En effet, Rousseau tient beaucoup à la patrie car, pour lui, là où il n’y a pas de patrie, il n’y a pas de bons citoyens. Alors pour qu’il y ait une patrie, il faut que la femme redevienne mère, épouse, éducatrice et fasse afin aimer et respecter les lois de son pays. A partir de ce constat, on peut donc dire que Rousseau a anticipé sur la place de la femme dans la politique, qui aujourd’hui, suscite de grands débats. C’est dans cet ordre d’idées que Tahon dit qu’ « il est sans doute un auteur susceptible de faire avancer la réflexion à propos de la revendication de la parité politique aujourd’hui en ce qu’il est un des premiers, sinon le premier, à avoir pensé la femme dans la modernité » .

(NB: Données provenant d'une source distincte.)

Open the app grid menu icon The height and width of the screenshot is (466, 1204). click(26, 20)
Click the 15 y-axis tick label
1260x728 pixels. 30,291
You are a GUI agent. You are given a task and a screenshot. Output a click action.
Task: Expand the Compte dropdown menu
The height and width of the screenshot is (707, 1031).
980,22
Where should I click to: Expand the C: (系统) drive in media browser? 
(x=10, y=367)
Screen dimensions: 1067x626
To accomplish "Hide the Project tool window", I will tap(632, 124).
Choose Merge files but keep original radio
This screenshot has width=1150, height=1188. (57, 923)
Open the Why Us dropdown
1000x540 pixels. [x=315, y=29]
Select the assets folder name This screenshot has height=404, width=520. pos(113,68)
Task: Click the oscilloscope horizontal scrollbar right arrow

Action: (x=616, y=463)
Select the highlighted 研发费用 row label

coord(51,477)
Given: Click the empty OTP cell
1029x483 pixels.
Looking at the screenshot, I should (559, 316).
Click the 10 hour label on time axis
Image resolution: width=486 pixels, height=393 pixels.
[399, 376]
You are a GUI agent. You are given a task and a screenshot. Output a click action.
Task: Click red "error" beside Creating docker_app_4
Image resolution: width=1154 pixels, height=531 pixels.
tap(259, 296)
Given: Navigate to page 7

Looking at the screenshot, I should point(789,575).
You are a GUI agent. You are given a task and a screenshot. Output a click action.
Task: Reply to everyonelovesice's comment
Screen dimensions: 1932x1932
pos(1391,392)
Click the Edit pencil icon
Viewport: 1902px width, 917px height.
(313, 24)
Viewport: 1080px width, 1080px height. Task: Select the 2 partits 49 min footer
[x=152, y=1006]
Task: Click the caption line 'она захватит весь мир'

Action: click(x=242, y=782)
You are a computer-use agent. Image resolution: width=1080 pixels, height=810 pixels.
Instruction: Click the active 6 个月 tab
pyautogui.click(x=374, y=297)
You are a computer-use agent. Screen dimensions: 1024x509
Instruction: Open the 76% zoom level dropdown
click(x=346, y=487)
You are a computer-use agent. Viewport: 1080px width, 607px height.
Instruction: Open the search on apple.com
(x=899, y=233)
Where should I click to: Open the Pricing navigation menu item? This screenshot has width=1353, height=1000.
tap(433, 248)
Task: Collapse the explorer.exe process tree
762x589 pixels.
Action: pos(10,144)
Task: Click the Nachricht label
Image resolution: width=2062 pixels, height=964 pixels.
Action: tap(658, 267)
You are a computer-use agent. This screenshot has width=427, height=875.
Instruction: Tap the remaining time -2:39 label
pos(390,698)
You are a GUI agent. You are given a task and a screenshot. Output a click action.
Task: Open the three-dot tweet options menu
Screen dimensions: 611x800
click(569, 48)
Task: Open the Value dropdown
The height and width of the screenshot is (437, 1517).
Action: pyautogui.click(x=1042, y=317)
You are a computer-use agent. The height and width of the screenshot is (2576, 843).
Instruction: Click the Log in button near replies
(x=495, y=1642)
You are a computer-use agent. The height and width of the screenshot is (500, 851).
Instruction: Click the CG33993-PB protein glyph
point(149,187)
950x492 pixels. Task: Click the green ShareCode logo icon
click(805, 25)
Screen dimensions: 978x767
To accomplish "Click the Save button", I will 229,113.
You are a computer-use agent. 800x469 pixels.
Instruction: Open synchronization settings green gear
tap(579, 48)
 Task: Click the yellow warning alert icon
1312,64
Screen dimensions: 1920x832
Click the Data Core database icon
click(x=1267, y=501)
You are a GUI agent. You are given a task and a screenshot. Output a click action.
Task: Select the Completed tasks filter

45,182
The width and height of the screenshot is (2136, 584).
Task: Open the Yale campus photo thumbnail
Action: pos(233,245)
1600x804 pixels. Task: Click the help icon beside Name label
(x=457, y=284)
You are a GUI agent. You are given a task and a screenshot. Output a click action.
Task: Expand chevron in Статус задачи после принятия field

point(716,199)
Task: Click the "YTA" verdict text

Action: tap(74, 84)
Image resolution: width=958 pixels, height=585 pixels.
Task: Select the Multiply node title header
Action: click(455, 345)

L’ANTHROPOLOGIEROUSSEAUISTE 

L’anthropologie peut être définie comme une science qui étudie l’homme. Elle consiste donc à s’interroger sur la nature de l’homme, sur l’origine de la société. Autrement dit, elle étudie l’homme d’avant histoire et l’homme d’après histoire. C’est-à-dire qu’elle étudie l’homme à l’état de nature et l’homme à l’état social. Chacun des philosophes a une conception de l’homme naturel et de l’homme social. C’est pourquoi la plupart d’entre eux ont pris la peine de remonter à l’état de nature pour saisir le véritable sens de l’homme social. Mais, selon notre auteur, aucun d’entre eux n’est parvenu car, ils n’ont pas su que l’état de nature est seulement une hypothèse qui permet de connaître les fondements de l’inégalité parmi les hommes. Pour accéder à la nature première de l’homme, selon Rousseau, « il faut, par une fiction méthodologique, imaginer un « état de nature », à savoir déterminer par voie de soustraction, un repère fixe et originel à partir duquel on puisse retracer la généalogie complexe d’une dépravation corrélative aux progrès de la sociabilité » . Il rejette ainsi l’idée de ses prédécesseurs et fonde une nouvelle manière de penser l’homme. Ce qu’il reproche à ces derniers, c’est un manque de méthode. Pour ne pas reprendre ces erreurs précédentes, il se force de passer par une méthode afin de voir la véritable origine de l’homme et le fondement des sociétés civiles. Tout d’abord, il récuse les faits et les livres de ses prédécesseurs. Il finit ainsi par déduire que l’homme est naturellement bon et que c’est la société qui le déprave. Pour mieux voir la question anthropologique chez Rousseau, il nous faut voir en premier lieu sa méthode, ensuite sa conception de l’homme à l’état de nature et enfin sa conception de l’homme social.

La méthode de Rousseau 

Pour participer à la question posée par l’Académie de Dijon, à savoir quelle est l’origine de l’inégalité parmi les hommes ?, Rousseau apporte une réponse dans le Discours sur l’origine et les fondements de l’inégalité parmi les hommes. Il cherche à voir, ici, si l’inégalité qui règne entre les hommes est naturelle ou acquise. Et cette interrogation de l’académie de Dijon devient aux yeux de Rousseau une des interrogations les plus intéressantes que la philosophie puisse se poser mais aussi l’une des interrogations les plus difficiles à répondre. Tout d’abord, il faut connaître les hommes avant de connaître l’origine de leur inégalité. Il trouve cette question dangereuse parce qu’il se demande comment peut-on connaître l’origine de l’inégalité entre les hommes si on ne les connait pas d’avance ? Mais comment peut on les connaître d’après tous les changements qu’ils ont subis ? C’est-à-dire, selon Rousseau, comment « démêler ce qu’il tient de son propre fonds d’avec ce que les circonstances et ses progrès ont ajouté ou changé à son état primitif» .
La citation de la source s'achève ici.